++++ Records to use ++++
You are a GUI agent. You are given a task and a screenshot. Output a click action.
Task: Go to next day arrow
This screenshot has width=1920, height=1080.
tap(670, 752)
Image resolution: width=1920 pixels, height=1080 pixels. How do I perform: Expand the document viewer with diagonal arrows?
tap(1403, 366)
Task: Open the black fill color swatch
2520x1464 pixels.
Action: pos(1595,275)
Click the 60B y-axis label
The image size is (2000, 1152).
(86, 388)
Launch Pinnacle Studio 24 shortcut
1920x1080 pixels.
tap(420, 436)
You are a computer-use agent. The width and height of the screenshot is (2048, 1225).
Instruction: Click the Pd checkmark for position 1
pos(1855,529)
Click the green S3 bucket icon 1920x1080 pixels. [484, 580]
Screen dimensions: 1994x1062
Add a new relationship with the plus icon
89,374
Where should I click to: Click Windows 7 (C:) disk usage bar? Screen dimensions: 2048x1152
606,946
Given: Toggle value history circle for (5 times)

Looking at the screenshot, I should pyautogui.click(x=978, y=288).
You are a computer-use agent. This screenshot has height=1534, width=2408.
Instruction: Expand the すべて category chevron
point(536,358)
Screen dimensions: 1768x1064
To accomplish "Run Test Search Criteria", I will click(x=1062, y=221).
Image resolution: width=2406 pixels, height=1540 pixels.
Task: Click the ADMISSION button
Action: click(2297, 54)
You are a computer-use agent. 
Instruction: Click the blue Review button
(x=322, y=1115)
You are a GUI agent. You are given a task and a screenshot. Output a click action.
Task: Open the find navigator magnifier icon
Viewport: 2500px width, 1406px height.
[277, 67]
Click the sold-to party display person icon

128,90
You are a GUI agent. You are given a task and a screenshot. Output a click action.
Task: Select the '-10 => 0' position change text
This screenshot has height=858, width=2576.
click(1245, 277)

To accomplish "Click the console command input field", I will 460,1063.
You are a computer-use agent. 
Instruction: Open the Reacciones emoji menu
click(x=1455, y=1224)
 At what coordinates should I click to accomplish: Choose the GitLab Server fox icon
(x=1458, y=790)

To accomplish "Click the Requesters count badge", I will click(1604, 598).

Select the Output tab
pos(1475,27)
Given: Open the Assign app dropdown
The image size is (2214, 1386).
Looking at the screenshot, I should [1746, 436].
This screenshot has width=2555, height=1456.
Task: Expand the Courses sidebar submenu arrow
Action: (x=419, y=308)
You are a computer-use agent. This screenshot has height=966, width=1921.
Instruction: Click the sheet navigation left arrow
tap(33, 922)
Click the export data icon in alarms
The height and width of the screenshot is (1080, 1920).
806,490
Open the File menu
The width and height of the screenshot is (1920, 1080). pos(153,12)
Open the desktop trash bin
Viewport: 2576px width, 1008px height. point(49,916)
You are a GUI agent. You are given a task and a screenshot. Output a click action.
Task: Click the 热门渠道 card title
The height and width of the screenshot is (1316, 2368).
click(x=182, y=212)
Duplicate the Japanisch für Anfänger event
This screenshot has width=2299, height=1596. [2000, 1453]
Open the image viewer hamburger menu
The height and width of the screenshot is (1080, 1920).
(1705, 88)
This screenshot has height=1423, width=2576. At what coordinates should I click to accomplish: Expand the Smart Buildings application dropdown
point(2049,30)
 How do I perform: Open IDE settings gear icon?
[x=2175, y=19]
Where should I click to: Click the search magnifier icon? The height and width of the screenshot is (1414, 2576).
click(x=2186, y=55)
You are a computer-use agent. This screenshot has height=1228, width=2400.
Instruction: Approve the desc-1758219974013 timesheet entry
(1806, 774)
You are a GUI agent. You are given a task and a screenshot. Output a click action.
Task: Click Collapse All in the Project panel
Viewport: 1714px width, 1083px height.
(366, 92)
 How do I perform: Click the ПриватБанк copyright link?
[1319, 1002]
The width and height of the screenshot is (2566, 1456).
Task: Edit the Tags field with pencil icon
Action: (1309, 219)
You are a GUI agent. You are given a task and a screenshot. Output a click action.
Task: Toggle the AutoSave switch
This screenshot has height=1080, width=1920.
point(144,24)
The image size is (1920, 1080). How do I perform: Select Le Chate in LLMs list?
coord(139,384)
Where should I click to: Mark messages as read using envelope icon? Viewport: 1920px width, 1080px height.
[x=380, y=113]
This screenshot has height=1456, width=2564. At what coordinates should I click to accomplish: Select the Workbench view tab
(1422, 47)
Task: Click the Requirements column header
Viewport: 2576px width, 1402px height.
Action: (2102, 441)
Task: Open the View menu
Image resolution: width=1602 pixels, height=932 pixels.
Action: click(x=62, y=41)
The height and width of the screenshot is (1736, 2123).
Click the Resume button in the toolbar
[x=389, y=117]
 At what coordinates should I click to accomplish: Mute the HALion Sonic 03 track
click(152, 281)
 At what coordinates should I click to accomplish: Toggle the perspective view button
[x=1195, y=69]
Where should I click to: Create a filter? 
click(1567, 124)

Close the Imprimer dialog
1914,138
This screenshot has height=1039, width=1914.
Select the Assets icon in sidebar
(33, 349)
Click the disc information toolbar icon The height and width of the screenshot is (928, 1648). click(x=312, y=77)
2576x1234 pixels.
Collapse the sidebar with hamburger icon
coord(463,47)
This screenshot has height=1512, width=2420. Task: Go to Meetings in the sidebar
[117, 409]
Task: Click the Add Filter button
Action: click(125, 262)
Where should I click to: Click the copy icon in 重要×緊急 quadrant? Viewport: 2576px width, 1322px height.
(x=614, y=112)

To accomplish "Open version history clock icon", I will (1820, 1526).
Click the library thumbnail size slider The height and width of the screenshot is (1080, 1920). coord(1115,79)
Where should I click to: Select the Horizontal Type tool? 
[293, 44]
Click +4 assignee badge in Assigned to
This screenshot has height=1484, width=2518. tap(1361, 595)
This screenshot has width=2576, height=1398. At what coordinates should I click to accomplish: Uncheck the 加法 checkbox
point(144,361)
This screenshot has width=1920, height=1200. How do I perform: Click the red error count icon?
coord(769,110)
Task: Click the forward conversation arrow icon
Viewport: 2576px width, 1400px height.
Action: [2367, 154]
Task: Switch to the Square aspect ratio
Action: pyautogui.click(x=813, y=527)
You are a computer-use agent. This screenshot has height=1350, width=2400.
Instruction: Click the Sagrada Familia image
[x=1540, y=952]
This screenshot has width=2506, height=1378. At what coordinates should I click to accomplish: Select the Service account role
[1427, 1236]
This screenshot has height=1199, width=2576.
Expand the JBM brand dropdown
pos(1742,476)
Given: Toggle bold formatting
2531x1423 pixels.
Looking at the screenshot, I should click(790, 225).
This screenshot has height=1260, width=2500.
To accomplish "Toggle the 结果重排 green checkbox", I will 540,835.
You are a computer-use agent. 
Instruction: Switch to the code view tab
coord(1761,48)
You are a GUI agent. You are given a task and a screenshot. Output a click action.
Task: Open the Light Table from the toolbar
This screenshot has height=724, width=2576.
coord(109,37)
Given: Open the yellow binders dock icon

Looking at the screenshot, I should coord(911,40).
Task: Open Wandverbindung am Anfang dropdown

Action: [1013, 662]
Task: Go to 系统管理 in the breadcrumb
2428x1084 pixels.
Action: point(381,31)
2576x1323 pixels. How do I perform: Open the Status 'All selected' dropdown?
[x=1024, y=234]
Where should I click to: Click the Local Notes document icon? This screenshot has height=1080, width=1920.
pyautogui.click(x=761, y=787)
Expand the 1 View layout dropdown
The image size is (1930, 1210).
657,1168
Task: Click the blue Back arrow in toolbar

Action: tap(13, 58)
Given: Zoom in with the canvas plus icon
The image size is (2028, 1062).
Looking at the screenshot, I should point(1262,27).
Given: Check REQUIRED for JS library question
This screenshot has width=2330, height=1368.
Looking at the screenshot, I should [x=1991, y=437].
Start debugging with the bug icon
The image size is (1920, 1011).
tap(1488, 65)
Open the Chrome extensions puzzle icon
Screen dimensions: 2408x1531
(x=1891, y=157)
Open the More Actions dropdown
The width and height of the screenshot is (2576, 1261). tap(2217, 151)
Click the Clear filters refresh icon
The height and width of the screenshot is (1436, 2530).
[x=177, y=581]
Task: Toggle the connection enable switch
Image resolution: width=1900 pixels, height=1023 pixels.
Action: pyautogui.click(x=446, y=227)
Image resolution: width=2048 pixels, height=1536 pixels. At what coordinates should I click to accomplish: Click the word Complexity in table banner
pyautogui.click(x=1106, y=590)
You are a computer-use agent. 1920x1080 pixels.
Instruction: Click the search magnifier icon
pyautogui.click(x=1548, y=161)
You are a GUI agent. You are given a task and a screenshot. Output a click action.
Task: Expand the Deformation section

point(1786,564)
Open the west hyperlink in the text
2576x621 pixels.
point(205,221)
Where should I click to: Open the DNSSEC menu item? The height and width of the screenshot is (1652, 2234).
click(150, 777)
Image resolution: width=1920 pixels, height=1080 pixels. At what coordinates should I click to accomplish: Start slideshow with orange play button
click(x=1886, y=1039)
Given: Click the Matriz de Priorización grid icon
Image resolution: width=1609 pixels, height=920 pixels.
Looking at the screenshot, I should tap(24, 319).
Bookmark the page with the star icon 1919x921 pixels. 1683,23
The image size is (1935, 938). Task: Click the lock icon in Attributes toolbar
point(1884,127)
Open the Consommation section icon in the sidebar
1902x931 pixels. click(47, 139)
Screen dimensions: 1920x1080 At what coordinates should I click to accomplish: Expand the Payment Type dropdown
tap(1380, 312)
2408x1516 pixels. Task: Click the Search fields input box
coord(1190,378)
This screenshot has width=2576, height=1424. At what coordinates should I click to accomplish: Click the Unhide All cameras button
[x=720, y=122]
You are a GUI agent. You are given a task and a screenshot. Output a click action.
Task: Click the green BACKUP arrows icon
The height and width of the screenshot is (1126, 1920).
++++
■ What you need to do
What is the count of lines in the data above containing the string "text"? Write the number and nothing else.

■ Output for this exercise
2